She smiled, small and sharp-edged. “Trust me. When they know what’s out there, there will be plenty. Not everyone is thrilled with life on Earth. And some of us,” she tapped her temple lightly, “are a little crazy.”

He looked at her for a long, quiet moment.

“You question your own sanity for ending up with me?” he asked.

“Obviously,” she said again, deadpan. “Have you met you?”

No Saelori would have dared. No Vykan either. He found it… intoxicating.

She sobered, reaching for his hand and threading her fingers between his. Her much smaller palm fit neatly against his, skin warm against his—the only living being in the universe for whom his touch carried no threat.

“Promise me,” she said.

The bond pulsed, her intent pressing against him not as compulsion but as a request with teeth.

He sighed, a slow exhale that carried reluctant amusement. “You are persistent.”

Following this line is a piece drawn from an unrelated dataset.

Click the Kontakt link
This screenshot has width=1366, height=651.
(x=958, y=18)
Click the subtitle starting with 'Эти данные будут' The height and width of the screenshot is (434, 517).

“I am,” she agreed. “And I’m not letting this go.”

“Very well,” he said. “We will speak with the Marak. We will find the others. We will build… something better.”

Relief and fierce satisfaction surged through her and along the bond, bright and sharp. He soaked in it, letting it color his own mood.

His hand slid lower along the line of her spine, fingers splaying at the narrow curve of her waist. She shivered, scent shifting in a way that curled heat in his gut.

Her eyes narrowed slightly. “You said the others were old,” she said. “How old are you, exactly?”

He did the conversion in his head, fitting Vyranth’s long orbital cycle into the smaller pattern of her world. “Approximately three hundred of your planet’s full revolutions around its star,” he replied. “Give or take.”

Her mouth fell open. They had bonded, and she knew him better now, but she clearly didn’t know everything. “You’re that old?”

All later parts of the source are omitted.